** START **

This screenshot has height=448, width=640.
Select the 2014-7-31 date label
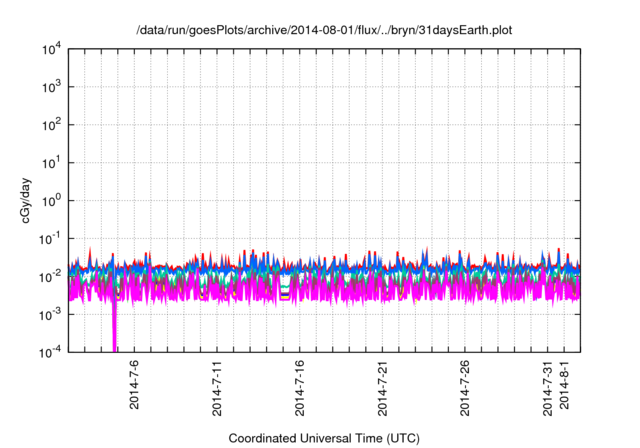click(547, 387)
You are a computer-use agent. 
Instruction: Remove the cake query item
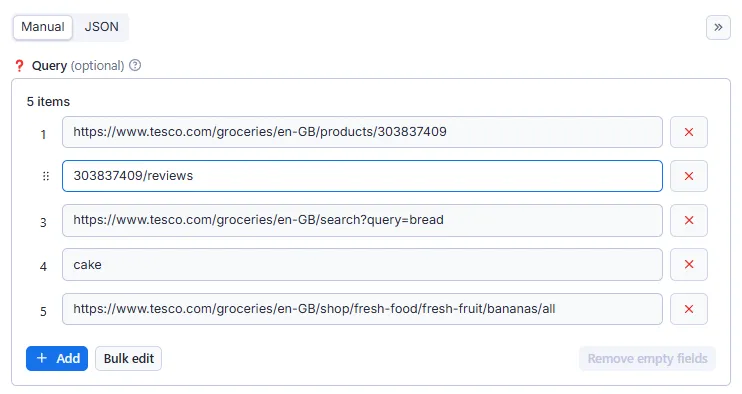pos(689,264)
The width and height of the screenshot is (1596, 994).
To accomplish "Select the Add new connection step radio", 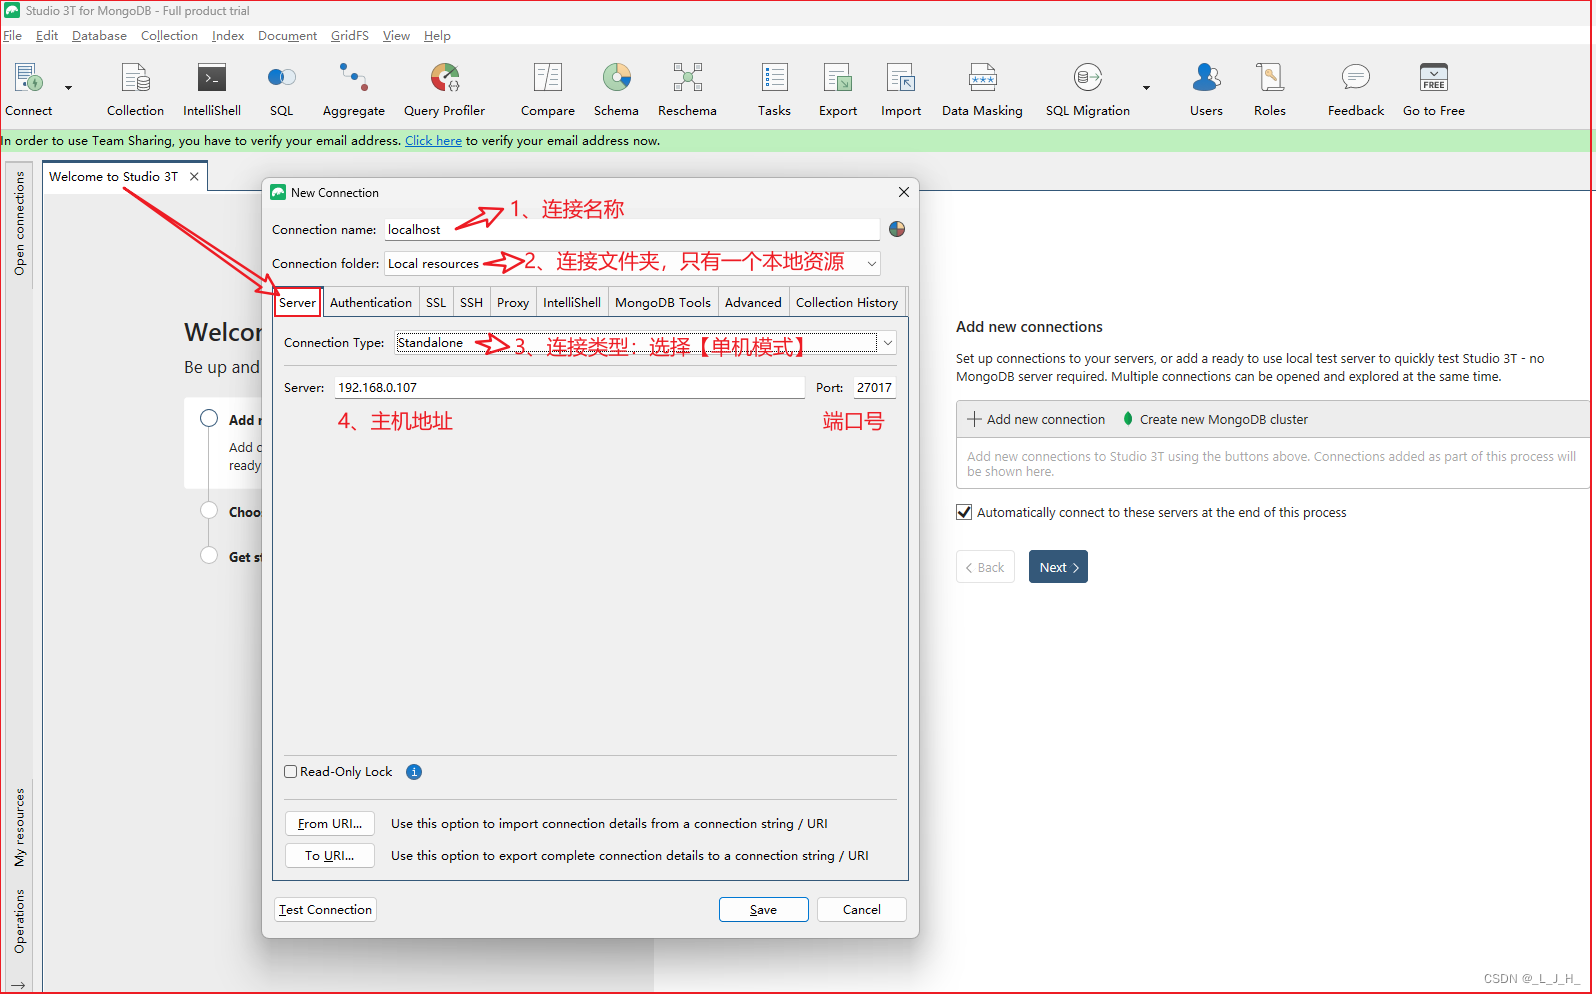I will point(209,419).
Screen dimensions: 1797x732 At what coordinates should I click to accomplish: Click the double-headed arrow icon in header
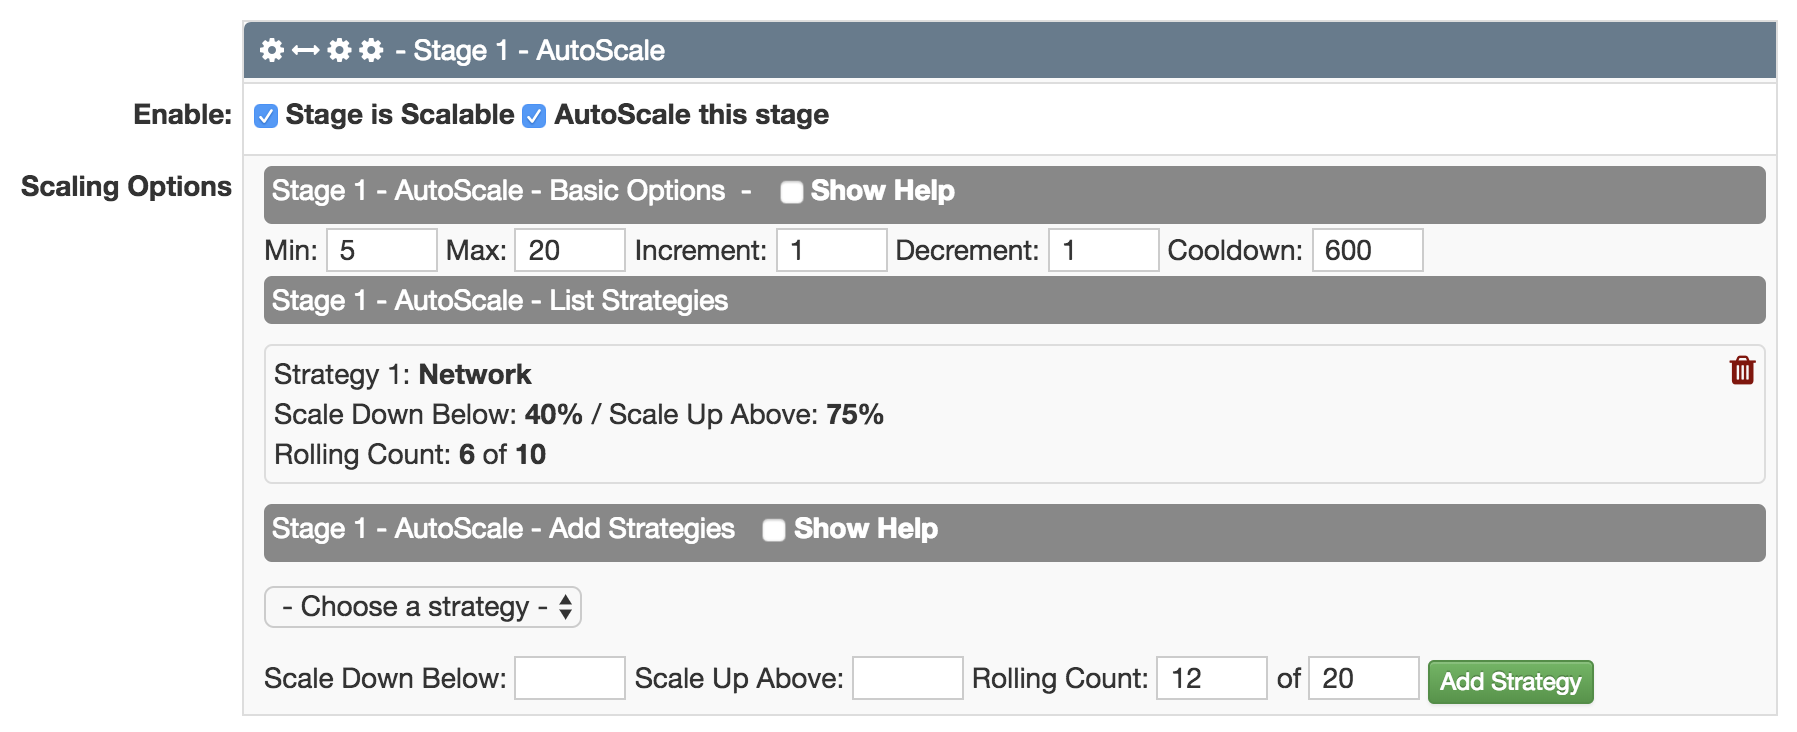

** END **

• **Given instruction**
Format everything from the start of the records down to the line containing "pos(689,264)" as a JSON list of strings, one string per line, with blank lines omitted and pictures left out.

• **Full answer**
[
  "This screenshot has height=448, width=640.",
  "Select the 2014-7-31 date label",
  "click(547, 387)",
  "You are a computer-use agent. ",
  "Instruction: Remove the cake query item",
  "pos(689,264)"
]